In un’ora sponsorizzata da una marca di assorbenti e interrotta per quasi 20 minuti da spot ingozza ragazzi passano molte situazioni, gestite da Camilla con buona efficacia comunicativa. C’è il cartoon «le avventurine di pene e vagina» dedicato a come si mette il preservativo («attenti, il pene deve essere eretto»). Ma il piatto forte sono le domande: è normale il feticismo? Come viene ricostruito l’organo genitale di un uomo diventato donna? Che deve fare una ragazza se il ragazzo le chiede di depilarsi «la patatina»?
Può dispiacere, può ferire: ma una fascia di giovani compresi, con forte probabilità, papa boys o papa girls l’educazione sessuale la riceve così. In famiglia non se ne parla, a scuola se ne parla poco, in parrocchia figuriamoci. D’altronde Loveline, pagata dal rossetto a due fasi («l’unico che resiste a una cena romantica e non solo»), forse non è tutto da buttare.

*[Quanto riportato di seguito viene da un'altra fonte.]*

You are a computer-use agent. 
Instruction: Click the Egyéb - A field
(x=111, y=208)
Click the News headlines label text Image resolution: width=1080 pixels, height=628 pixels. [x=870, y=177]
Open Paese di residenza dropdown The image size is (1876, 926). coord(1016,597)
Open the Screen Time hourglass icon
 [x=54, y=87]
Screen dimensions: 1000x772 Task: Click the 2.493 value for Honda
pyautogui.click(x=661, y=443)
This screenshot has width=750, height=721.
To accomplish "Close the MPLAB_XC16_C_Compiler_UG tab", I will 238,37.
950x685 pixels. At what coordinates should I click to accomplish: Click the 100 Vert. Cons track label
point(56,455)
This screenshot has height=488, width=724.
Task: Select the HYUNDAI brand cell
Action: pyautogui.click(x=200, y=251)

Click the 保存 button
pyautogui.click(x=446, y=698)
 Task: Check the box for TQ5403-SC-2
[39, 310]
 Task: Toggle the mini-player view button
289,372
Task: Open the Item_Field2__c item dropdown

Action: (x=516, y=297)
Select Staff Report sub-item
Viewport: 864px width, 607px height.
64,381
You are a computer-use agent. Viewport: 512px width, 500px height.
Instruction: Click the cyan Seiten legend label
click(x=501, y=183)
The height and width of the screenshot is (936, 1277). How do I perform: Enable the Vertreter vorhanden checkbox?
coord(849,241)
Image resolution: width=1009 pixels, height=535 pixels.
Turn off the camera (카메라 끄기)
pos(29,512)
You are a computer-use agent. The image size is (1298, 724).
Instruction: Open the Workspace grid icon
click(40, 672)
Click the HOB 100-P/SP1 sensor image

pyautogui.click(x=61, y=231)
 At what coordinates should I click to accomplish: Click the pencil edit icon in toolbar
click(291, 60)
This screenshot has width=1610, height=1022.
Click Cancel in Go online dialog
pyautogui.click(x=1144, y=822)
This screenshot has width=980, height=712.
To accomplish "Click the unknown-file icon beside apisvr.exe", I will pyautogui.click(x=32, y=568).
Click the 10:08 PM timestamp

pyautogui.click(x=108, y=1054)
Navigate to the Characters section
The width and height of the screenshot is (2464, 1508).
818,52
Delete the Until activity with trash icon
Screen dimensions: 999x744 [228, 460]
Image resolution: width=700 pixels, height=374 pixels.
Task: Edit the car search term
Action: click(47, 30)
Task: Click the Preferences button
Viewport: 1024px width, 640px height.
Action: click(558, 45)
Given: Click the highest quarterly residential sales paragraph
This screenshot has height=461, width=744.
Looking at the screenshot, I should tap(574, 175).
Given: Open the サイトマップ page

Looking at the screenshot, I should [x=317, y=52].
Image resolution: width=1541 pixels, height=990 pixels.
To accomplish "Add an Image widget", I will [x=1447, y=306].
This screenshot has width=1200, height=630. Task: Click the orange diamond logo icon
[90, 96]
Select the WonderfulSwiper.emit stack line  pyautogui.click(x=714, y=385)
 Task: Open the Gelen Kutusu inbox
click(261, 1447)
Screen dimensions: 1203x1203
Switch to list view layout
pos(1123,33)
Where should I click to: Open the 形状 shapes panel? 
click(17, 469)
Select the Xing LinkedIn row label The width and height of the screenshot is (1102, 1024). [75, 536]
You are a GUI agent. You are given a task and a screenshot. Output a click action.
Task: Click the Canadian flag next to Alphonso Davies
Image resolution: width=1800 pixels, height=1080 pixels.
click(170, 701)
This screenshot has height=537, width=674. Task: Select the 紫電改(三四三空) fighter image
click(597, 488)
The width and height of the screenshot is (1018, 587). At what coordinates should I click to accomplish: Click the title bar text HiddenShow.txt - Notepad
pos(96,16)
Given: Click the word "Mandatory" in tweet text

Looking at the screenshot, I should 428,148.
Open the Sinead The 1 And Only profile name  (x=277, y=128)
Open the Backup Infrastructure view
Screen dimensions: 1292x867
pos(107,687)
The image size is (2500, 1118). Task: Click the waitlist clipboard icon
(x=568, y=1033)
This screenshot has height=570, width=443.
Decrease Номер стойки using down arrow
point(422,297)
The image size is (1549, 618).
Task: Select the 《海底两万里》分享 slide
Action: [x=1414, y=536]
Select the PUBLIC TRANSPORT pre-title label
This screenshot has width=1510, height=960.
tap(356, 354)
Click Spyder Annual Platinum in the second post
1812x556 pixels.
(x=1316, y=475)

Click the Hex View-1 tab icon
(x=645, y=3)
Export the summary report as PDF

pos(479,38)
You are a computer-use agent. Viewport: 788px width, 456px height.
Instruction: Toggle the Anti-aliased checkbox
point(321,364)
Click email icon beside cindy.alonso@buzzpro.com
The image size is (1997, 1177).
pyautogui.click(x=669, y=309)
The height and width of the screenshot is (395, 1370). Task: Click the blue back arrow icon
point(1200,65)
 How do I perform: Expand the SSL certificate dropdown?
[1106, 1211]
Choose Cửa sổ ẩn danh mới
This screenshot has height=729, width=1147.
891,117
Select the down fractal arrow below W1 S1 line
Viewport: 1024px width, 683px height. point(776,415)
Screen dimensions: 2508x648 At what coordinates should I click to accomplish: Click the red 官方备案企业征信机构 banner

Genitori, insegnanti, catechisti farebbero bene a guardarlo. Per criticare qualcosa, ma anche per assumerne qualche altra: esempio la efficacia nella comunicazione. E per aggiungerne ancora una, assai più grande, per giovani insicuri e in cerca di valori: la proposta, rivoluzionaria, di un amore non consumistico e ispirato alla voglia, controcorrente, di resistere nel tempo.
Sarebbe bello, in Loveline e dintorni, accanto alla sessuologa e al bel tenebroso, trovarci anche una suora, un prete, oppure meglio , un ragazzo o una ragazza capaci di raccontare il fascino antico di un amore che abbia voglia di durare. Almeno più di uno spot.